━━ Selected passage

Introduction to Multi-dimensional Model

A data structure optimized for data analysis

Purpose: Enable complex analytical and ad-hoc queries with rapid execution time
Key components: dimensions, measures, facts

Dimensions

Descriptive attributes by which facts are analyzed

Examples: time, product, customer, location

Dimensions are tables containing:

Attributes: Descriptive properties of a dimension
- product name, color, size
Hierarchies: Logical structures within a dimension that support different levels of granularity
- Example: Year > Quarter > Month > Day

Dimensions in Data Warehousing

Definition

Dimensions are descriptive attributes used to analyze facts in a data warehouse. They provide the context for numerical measures (facts) and enable various types of analysis.

Key Characteristics

Serve as the foundation for querying and filtering data
Organize data into hierarchies, allowing for drill-down and roll-up operations
Contain textual descriptions that give meaning to the numerical facts

Common Examples

Time: Allows analysis of data over different time periods (e.g., day, month, quarter, year)
Product: Enables analysis of data by product categories, individual products, etc.
Customer: Facilitates analysis based on customer attributes (e.g., demographics, behavior)
Location: Supports geographical analysis (e.g., country, region, city)

Attributes and Hierarchies

Attributes: Descriptive properties of a dimension (e.g., product name, color, size)
Hierarchies: Logical structures within a dimension that support different levels of granularity
- Example: Time hierarchy - Year > Quarter > Month > Day

Types of Dimensions

1. Conformed Dimensions

Definition: Dimensions that are shared across multiple fact tables or data marts
Purpose: Ensure consistency and enable integrated analysis across the entire data warehouse
Example: A customer dimension used in both sales and support fact tables

2. Role-playing Dimensions

Definition: A single dimension used multiple times in a fact table, each time with a different context
Purpose: Reduce redundancy and save storage while maintaining logical distinctions
Example: A date dimension playing roles like order date, ship date, and delivery date in an order fact table

3. Junk Dimensions

Definition: A dimension that combines several low-cardinality attributes (flags or indicators) into a single dimension
Purpose: Simplify the dimensional model by reducing the number of small dimensions
Example: Combining order status, shipping method, and payment type into a single dimension

4. Degenerate Dimensions

Definition: Dimensional attributes stored in the fact table rather than in a separate dimension table
Purpose: Improve query performance for attributes that are used primarily for grouping facts
Example: Order number or transaction ID stored directly in the fact table

Best Practices

Design dimensions with the end-users' analytical needs in mind
Ensure dimension tables contain rich, descriptive attributes to support various types of analysis
Use meaningful, business-friendly names for dimension attributes
Regularly update slowly changing dimensions to maintain data accuracy
Document the structure and meaning of each dimension thoroughly

Measures

Numerical facts to be analyzed

Types of measures:
- Additive: Can be summed across all dimensions
- Semi-additive: Can be summed across some dimensions
- Non-additive: Cannot be summed meaningfully
Derived measures and calculated members

Measures in Data Warehousing

Definition

Measures are numerical facts to be analyzed in a data warehouse. They represent the quantitative data that users want to examine and analyze across various dimensions.

━━━━

What you should do: Extend the notes on the multi-dimensional model, starting right after the sentence that defines measures. Nothing in the material is required here.

━━ Recorded information

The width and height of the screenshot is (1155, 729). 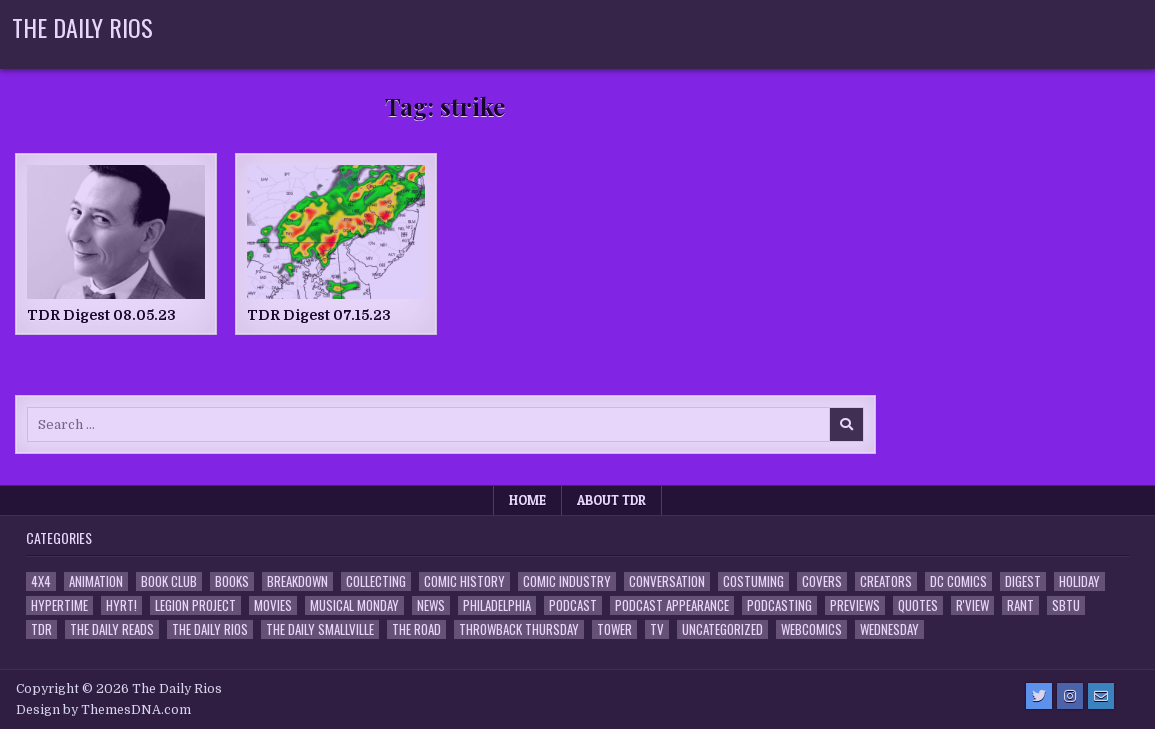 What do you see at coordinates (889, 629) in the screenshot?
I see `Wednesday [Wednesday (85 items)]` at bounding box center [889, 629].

━━━━
━━ Recorded information

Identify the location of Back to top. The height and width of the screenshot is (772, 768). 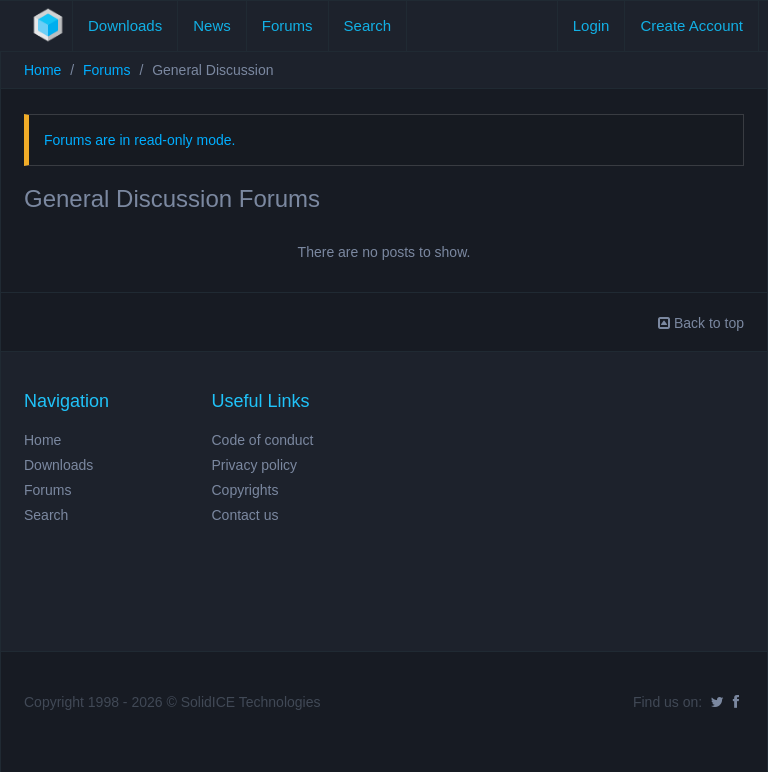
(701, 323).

━━━━

Right answer:
Types of Measures

1. Additive Measures

Definition: Measures that can be summed across all dimensions
Characteristics:
- Can be aggregated meaningfully along any dimension
- Most common type of measure in data warehouses
Examples: Sales amount, quantity sold, revenue

2. Semi-additive Measures

Definition: Measures that can be summed across some dimensions, but not all
Characteristics:
- Often meaningful when aggregated over some dimensions (e.g., products) but not others (e.g., time)
- Require careful consideration when aggregating
Examples: Account balance, inventory levels

3. Non-additive Measures

Definition: Measures that cannot be summed meaningfully across any dimension
Characteristics:
- Often ratios, percentages, or averages
- Require special handling in analysis and reporting
Examples: Profit margin percentages, average prices, ratios

Derived Measures and Calculated Members

Derived Measures:
- Measures calculated from other measures or dimensional attributes
- Computed at query time rather than stored in the fact table
- Example: Profit (derived from Revenue - Cost)
Calculated Members:
- Similar to derived measures but defined within the dimensional structure
- Can involve complex calculations and business logic
- Example: Year-to-date totals, moving averages

Best Practices

Clearly identify and document the type of each measure (additive, semi-additive, non-additive)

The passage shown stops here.